Wednesday, December 31, 2014

Another Snoozing Bankster Sleeps Through Foreclosure Statute Of Limitations; Court Denies Foreclosure On $1M+ Penthouse, But Also Refuses To Cancel Note & Mortgage, Will Not Quiet Title In Favor Of Property Owner

In Miami, Florida, the Daily Business Review reports:
  • Deutsche Bank snoozed and lost on a foreclosure suit that took about seven years to play out in Miami-Dade.

    While the bank's case wound its way through the court system, Aqua Master Association Inc. started its own foreclosure claim to enforce liens and collect unpaid dues for a penthouse at 201 Aqua Ave. in Miami Beach.

    The condo association gained ownership of the penthouse in 2011, and successfully argued in court that Deutsche Bank waited too long to pursue the case.

    The Third District Court of Appeal agreed, siding with the condominium association and barring the bank from continuing the foreclosure.

    The case shows the "negative consequences that lenders can face if they go too far with their delay tactics in foreclosure cases," condo association attorneys Nicholas and Steven Siegfried said in a statement.

    The case was Deutsche Bank Trust Co. Americas v.

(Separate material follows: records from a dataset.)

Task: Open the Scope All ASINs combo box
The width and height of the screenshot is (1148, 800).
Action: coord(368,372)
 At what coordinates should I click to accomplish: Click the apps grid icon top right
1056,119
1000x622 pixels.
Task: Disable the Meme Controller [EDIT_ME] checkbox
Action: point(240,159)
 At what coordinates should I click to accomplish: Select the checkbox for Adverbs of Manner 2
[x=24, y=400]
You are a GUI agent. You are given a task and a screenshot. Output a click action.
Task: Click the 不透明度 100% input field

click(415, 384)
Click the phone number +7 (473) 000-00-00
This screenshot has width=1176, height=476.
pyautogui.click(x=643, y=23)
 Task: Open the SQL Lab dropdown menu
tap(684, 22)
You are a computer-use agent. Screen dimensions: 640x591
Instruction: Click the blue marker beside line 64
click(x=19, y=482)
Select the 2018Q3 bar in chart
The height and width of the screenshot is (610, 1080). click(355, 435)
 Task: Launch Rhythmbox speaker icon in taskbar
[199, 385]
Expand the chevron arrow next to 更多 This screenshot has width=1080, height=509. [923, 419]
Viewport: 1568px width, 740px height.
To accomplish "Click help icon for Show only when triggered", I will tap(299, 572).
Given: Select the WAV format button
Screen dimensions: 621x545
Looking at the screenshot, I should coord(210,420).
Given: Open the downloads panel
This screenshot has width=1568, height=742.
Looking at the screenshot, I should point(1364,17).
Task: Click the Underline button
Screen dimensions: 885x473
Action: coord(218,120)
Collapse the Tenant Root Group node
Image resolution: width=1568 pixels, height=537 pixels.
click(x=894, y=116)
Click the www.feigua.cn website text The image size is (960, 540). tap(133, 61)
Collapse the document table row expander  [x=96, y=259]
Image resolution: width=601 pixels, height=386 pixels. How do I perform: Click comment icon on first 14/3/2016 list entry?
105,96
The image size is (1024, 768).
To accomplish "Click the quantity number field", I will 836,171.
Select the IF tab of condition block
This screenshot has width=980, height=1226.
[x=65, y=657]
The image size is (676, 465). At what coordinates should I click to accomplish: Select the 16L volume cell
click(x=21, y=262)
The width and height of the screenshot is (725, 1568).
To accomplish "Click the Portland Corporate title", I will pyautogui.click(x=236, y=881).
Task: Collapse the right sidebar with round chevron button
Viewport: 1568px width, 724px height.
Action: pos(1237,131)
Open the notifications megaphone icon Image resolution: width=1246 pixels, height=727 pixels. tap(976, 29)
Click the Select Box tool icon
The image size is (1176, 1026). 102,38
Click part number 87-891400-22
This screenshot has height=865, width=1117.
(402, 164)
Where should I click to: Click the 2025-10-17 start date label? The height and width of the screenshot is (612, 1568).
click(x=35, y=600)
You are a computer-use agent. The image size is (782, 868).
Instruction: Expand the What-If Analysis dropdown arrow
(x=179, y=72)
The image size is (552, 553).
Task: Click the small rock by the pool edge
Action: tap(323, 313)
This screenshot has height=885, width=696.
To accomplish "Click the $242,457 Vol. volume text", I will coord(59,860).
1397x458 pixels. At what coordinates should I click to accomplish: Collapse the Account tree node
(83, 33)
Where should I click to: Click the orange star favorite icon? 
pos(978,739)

Harry Beauvais, a borrower who defaulted on his mortgage within months of securing it in early 2006.

    Loan servicer American Home Mortgage Servicing Inc. filed suit in January 2007, demanding accelerated payments for the full $1.44 million.

    Ironically it was this move for upfront payments that would unravel the lender's case and cost the bank the million-dollar property, because the condo association successfully argued the demand started a five-year clock for resolving the foreclosure.

    Statute of Limitations

    The court booted American Home Mortgage's case without prejudice when the servicer failed to attend a hearing.

    That dismissal led the condo group to start its own efforts to claim outstanding fees on the penthouse.

    "Like a lot of associations, this one was waiting to see what would happen with the foreclosure action," said Nick Siegfried, shareholder at Siegfried, Rivera, Hyman, Lerner, De La Torre, Mars & Sobel in Coral Gables. "But since the bank didn't proceed and the case was dismissed, the association had no choice but to proceed on its own."

    Aqua Master Association won control of the penthouse in 2011, but its claim remained subject to the mortgage.

    When Deutsche Bank took over American Home's foreclosure suit in December 2012, Aqua said the clock had already been ticking for five years and was about 11 months outside the statute window.

    The bank argued the earlier dismissal "decelerated" the loan, but a judicial panel disagreed.

    In an opinion issued Dec. 17, judges Frank Shepherd, Kevin Emas and Edwin Scales barred Deutsche Bank from pursuing the foreclosure. They found the bank never withdrew the original demand for accelerated payments, and so had to abide within the five-year window.

    Mortgage Still in Play

    But it was a case of good news and bad news for the Aqua condo association, because while the Third DCA blocked the lender from pursing the foreclosure, the court did not wipe out the mortgage. It means Aqua can continue to rent the penthouse, but can't sell it without approval from Deutsche Bank, whose mortgage lien is valid until 2041.

    Siegfried said the group is considering an appeal to challenge the lien.

    Deutsche Bank attorneys William McCaughan, Steven Weinstein and Stephanie Moot of K&L Gates in Miami did not respond to requests for comment by deadline.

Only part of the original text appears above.